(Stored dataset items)
╔══
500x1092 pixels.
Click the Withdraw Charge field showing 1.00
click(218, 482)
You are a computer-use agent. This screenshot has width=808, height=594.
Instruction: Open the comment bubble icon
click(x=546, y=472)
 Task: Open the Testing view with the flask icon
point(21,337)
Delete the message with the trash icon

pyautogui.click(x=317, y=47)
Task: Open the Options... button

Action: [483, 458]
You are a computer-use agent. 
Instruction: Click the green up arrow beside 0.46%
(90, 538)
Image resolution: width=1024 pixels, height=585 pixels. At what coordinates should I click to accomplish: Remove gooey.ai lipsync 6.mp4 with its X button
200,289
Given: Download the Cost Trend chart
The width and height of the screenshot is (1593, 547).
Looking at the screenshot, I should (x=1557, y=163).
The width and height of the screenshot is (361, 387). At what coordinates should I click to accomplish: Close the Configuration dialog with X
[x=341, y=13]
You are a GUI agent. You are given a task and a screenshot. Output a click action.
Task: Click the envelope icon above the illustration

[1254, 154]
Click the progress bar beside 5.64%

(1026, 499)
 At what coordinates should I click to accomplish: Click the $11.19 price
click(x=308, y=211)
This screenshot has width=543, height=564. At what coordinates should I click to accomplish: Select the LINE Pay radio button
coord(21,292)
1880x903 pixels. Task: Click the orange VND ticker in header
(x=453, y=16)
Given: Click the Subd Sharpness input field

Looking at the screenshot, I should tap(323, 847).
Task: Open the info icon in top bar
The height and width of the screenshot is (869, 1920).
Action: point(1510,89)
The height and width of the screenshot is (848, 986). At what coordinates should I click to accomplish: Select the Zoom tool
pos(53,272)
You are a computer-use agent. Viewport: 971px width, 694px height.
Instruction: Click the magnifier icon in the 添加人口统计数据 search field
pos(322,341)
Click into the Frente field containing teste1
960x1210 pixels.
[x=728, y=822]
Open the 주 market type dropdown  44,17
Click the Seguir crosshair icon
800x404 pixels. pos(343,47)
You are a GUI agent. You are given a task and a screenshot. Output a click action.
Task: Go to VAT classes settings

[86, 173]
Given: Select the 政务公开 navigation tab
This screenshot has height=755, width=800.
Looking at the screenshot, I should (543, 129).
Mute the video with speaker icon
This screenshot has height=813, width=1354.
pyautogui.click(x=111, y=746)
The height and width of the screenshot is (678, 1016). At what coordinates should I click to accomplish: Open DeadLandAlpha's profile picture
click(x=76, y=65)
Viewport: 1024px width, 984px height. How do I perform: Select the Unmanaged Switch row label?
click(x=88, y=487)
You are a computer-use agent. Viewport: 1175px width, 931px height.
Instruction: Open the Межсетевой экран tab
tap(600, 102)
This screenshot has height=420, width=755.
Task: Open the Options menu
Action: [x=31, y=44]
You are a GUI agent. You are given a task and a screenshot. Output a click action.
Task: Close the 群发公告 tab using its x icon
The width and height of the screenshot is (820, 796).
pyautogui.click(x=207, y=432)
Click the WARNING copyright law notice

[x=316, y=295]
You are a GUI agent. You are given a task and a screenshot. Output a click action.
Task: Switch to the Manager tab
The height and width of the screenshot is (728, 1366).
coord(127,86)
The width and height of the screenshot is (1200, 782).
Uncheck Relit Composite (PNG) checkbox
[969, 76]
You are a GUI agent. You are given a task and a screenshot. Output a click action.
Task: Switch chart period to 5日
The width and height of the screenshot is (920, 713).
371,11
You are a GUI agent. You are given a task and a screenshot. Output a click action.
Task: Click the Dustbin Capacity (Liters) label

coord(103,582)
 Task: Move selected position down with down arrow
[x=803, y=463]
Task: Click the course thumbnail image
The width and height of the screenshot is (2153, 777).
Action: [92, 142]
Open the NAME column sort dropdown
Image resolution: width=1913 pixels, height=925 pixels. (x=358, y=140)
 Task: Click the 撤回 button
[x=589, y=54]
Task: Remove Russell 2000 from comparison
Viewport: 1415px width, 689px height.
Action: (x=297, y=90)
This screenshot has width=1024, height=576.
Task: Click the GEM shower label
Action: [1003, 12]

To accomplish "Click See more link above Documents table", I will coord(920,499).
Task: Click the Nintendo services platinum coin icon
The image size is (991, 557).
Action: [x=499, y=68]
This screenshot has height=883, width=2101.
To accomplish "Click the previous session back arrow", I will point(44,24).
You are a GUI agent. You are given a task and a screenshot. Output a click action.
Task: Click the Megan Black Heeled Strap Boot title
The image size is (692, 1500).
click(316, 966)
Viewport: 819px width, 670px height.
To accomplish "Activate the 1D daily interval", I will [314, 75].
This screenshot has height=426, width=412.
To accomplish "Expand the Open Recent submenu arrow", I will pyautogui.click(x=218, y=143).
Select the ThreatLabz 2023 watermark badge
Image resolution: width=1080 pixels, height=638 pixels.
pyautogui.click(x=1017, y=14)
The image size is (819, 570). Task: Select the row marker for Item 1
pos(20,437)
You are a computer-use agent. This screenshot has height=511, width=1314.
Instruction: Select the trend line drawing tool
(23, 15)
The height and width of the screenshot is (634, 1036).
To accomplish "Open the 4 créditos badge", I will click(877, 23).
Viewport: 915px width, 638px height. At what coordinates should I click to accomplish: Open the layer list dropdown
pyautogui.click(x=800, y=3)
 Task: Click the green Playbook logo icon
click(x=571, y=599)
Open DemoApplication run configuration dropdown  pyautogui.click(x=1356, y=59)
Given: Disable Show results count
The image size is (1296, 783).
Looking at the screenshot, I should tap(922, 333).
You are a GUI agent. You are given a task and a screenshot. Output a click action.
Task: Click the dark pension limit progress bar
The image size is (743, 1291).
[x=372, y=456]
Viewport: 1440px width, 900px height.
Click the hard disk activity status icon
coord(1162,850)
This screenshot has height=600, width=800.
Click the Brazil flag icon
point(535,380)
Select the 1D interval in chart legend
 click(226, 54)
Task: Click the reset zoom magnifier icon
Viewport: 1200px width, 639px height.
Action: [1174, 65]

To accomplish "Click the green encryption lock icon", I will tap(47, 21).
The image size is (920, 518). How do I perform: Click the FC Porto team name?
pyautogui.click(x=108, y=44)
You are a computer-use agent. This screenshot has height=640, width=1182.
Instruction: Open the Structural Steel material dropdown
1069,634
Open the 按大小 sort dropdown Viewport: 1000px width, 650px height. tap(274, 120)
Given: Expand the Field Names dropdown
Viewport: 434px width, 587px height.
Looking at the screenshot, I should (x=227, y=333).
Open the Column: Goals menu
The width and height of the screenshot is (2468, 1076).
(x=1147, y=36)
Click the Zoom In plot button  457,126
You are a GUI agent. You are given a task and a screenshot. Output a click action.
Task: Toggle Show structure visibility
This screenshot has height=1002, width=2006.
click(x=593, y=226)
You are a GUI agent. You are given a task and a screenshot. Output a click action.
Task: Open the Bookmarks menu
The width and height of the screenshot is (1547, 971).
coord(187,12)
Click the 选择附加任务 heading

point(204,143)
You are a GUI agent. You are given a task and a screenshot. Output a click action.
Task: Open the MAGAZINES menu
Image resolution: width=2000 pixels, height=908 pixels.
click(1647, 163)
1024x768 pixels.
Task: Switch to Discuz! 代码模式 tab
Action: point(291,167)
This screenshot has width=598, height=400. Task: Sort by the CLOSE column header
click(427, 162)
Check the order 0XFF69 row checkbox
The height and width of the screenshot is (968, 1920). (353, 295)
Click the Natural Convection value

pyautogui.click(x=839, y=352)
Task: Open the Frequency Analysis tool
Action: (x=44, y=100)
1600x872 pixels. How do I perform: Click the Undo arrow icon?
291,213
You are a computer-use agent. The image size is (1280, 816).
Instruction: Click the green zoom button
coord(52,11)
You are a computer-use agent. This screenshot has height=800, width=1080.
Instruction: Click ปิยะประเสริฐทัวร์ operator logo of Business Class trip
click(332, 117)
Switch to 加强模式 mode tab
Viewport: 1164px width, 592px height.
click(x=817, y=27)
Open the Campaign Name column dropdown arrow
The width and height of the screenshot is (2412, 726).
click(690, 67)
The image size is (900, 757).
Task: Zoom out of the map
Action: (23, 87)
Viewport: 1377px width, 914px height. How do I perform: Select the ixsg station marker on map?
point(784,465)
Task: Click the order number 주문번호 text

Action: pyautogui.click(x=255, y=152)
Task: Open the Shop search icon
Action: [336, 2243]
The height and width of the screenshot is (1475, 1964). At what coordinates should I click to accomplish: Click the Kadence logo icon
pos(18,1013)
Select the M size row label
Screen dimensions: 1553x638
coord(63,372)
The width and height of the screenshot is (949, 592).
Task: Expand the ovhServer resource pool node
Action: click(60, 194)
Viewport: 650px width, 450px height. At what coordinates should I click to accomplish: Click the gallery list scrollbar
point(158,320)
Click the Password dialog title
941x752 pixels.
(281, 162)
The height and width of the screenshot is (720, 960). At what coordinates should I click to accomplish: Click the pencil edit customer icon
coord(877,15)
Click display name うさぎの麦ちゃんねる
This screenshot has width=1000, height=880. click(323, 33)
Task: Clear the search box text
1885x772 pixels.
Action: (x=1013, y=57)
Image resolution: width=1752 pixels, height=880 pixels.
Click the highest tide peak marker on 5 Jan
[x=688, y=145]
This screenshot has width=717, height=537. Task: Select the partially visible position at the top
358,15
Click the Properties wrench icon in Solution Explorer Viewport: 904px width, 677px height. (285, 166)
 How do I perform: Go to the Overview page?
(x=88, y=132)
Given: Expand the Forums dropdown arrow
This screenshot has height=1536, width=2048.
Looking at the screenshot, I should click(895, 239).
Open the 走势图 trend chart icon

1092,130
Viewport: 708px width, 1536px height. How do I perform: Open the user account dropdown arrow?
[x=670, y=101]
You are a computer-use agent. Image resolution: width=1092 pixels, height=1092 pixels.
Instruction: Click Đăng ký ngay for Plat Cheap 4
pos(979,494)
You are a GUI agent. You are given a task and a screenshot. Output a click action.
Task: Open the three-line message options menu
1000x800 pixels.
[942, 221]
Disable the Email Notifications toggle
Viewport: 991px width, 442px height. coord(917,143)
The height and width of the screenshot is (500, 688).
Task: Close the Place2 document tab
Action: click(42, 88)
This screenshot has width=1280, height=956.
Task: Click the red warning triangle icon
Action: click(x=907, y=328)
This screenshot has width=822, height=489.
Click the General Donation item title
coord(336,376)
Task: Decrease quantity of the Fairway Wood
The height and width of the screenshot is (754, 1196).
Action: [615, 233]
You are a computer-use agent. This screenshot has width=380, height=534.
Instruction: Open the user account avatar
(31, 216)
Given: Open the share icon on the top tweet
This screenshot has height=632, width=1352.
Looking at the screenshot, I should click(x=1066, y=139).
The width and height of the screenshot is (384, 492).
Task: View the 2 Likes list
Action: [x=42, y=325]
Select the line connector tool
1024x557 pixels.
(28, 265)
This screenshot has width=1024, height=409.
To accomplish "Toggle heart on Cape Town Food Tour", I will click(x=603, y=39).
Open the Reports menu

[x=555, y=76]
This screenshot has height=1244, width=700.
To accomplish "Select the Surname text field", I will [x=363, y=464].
╚══
● Your task
Among the entries above, find the line with "Given: Click the Subd Sharpness input field" and the line with "You are a computer-use agent. Viewport: 971px"; give again exactly these two lines and all lines between them.

● Completed exercise
Given: Click the Subd Sharpness input field

Looking at the screenshot, I should tap(323, 847).
Task: Open the info icon in top bar
The height and width of the screenshot is (869, 1920).
Action: point(1510,89)
The height and width of the screenshot is (848, 986). At what coordinates should I click to accomplish: Select the Zoom tool
pos(53,272)
You are a computer-use agent. Viewport: 971px width, 694px height.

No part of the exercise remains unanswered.